How to create a custom yum repository on Centos 6
If you want to create custom rpms and install then with the usual automated dependency management you’ll need your own yum repository. This is just the RPMS and metadata in the format of static xml files served by a webserver.
First you need a GPG key to sign your packages.
# make some randomness if running headless
sudo rngd -r /dev/urandom
# start the agent
gpg-agent --use-standard-socket --daemon
# interactive key generation (accept the defaults for key type, provide your name and email when promted)
gpg --gen-key
#
gpg --export -a 'My Name' > MY-RPM-GPG-KEY
You won’t need the random generator if you do this on a desktop, but on a headless system I found I needed this. These actions will store a private key in your keyring, and a public key in the specified file.
Build your rpm
First configure rpm to use the key you just added to your key ring, checing you don’t oveerwrite earlier configuration).
[ ! -f ~/.rpmmacros ] && echo '%_signature gpg
%_gpg_name My Name
' > ~/.rpmmacros
Now build your RPM (assuming you are already setup to do this).
rpmbuild -bb --sign ~/rpmbuild/SPECS/my-project.spec
Setup the Yum Repo
Setup apache, make the directory structure, with teh repo files. This can be the same or a different server to your build machine.
# make the repo base url
sudo mkdir -p /var/www/html/myrepo
# make it wrietable by you normal account
sudo chown $(id -un).$(id -gn) /var/www/html/myrepo
# copy you rpm files
cp *rpm /var/www/html/myrepo
# create the metadata
createrepo /var/www/html/myrepo
# Setup an apache Alias for this directory
echo 'Alias /myrepo/ /var/www/html/myrepo/
' > /etc/httpd/conf.d/my-yum-repo
# restart Apache to pickup the change
service restart httpd
Configure the system that will use the custom repo
Copy over the GPG key, and import it into the rpm database.
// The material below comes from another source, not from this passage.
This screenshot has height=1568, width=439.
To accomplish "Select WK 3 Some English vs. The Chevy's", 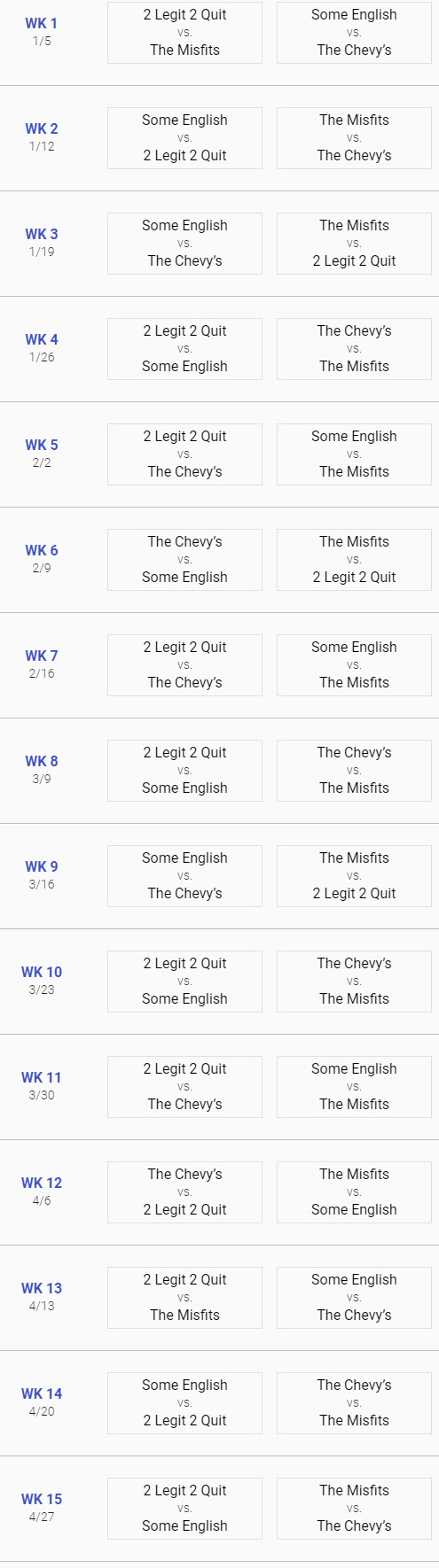I will point(184,244).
sudo rpm --import MY-RPM-GPG-KEY
Configure yum to use the new repo.
echo '[my-repo]
name=My Custom Packages
baseurl=http://yum.example.com/myrepo
> /etc/yum.repos.d/my.repo
Now you should be able to install your custom packages with regular yum commands. When you update your rpms just re-run the createrepo command to update the metadata.